I’m afraid of dying.
It’s not that I fear the process of dying or what happens after death. It’s not that I fear there’s nothing that lies beyond this world after my body is still and cold.
My fears aren’t about the next world. My fears are about this life — a life that I haven’t yet lived. A life that I’ve half-lived, like a man sleepwalking through an experience that should be filled with love and joy and the ecstasy of mortal existence.
I’m afraid of dying before I ever really live.
I hate what my life has become. Every choice I’ve made seemed to make sense in the moment, but the choices have brought me to a place of unhappiness. Depression. Emptiness. Regret. Hurt.
I hate the experience of living the life I have created, but I don’t want to die. I love this world too much. I love what I know my life could be. And I hunger for the life that would allow me to die in peace one day — knowing I had loved and created joy for those I love.
I seem to live like a man who doesn’t want to go on living. As I’ve become less happy and more despondent about elements of my life — the life I’ve created through my choices — it’s harder to push myself to take care of my health. It’s harder to want to rise to the things I’m capable of. It’s harder to even care enough to get through each day.
But don’t mistake that for suicidal ideation. I’m desperate to live. I’m desperate for life to mean what I’ve always known it could mean. I’m desperate to be the man who God created me to be and to bring love and life to others.
But I don’t quite know how.
For weeks now, I’ve needed to go see a doctor about something which is easily treated. It’s something that won’t affect me in the least if I take care of it. But it’s something that could kill me if I ignore it.

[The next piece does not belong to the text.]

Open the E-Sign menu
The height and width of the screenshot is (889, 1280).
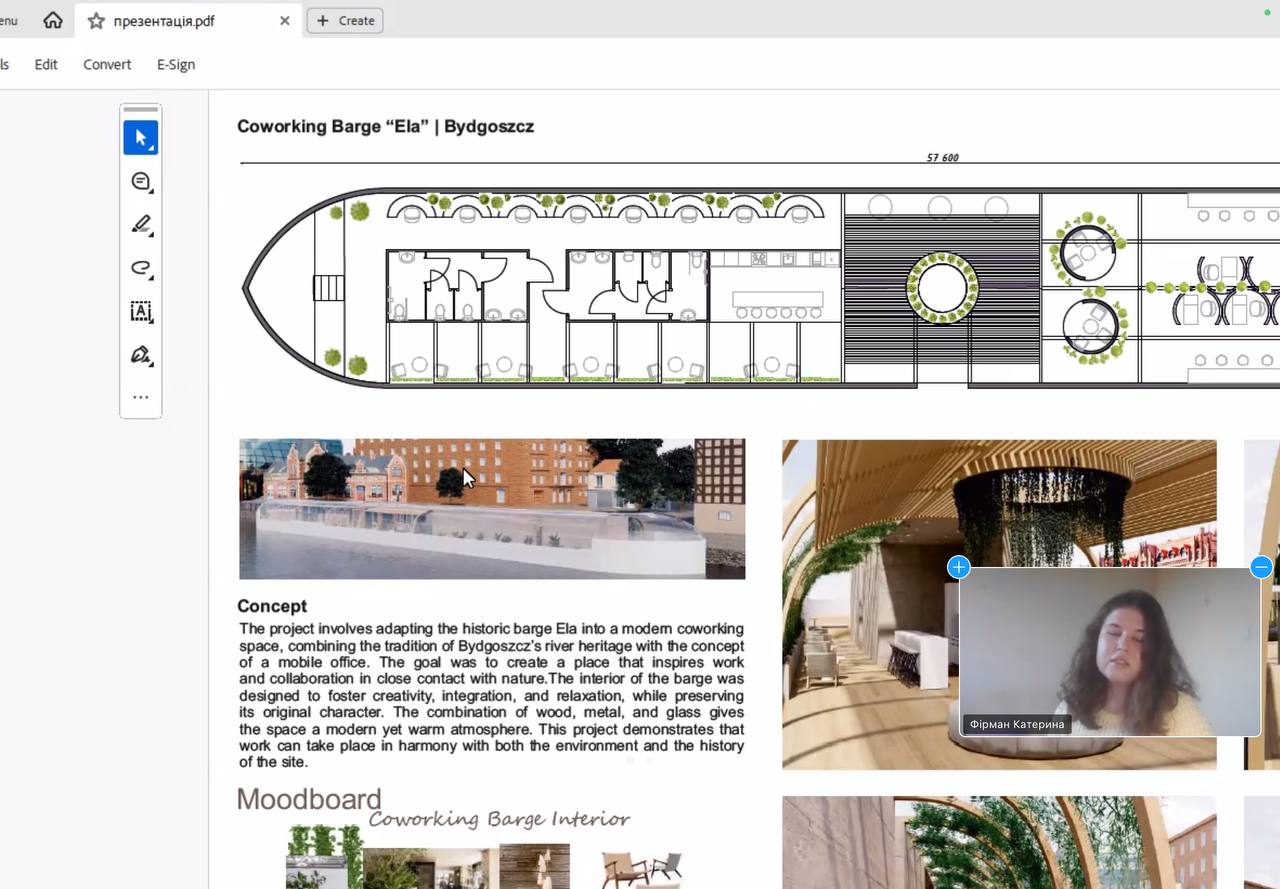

On the way home from work, a long-time friend asked me why I was so unhappy that I would have ignored the problem so long. I scarcely knew where to start. I didn’t want to blame anybody else, because I am responsible for what I have and don’t have.
I asked him to remember what we wanted and expected when we were much younger, not just materially, but in terms of the people around us. Then I described what I expected of myself back then — what I expected my life to become — and I contrasted it with where my choices have brought me.
The gap between my realistic expectations in the past and what I’ve let myself become is painful for me. I’ve allowed myself to slip into a life which seems like some strange version of purgatory on Earth. It’s not quite living, but it’s not quite death.
Back in 1935, Austrian physicist Erwin Schrödinger created a paradox of a cat in a box. He was trying to describe his view of quantum physics during conversations with fellow physicist Albert Einstein. He asked Einstein to imagine a box with a cat inside and then he imagined a scenario in which a random atomic action could cause the cat to be poisoned or not.
To oversimplify Schrödinger’s argument, he said that the cat was both alive and dead. The cat existed in a state of what he called “superposition.” Once you opened the box, the quantum state would “collapse” and the cat would be either dead or alive. But until a human looked, the cat was both dead and alive.
I am Schrödinger’s cat.
I’m living in this box, but it’s unclear whether I will actually live my life or die without ever having lived.
To Schrödinger and others who argued the Copenhagen interpretation of quantum mechanics, it’s the action of the observer which causes the wave function to collapse into a normal space function — for one of the two quantum states to become objective truth.
I am Schrödinger’s cat.
I’m both dead and alive. I’m a failure who threw away too many opportunities or I’m the talented genius who achieves the greatness that others expected.
I can’t be both. It’s one or the other. Somebody has to open the box. The observer has to create the circumstances by which the quantum superposition collapses into one state or the other.
But I desperately want to live.
I want to be what I was made to be. I want to love and be loved. I want to create things which touch other lives and which change lives. I want to find ways to show others the beauty and possibility of what this world could be. I want to be satisfied that I found my best possible way of bringing love and light and joy to the people around me.
I don’t want to die. I also don’t want this miserable half-life and half-death. I desperately want to fully live, but I haven’t figured out how to find my way home to love and joy and peace.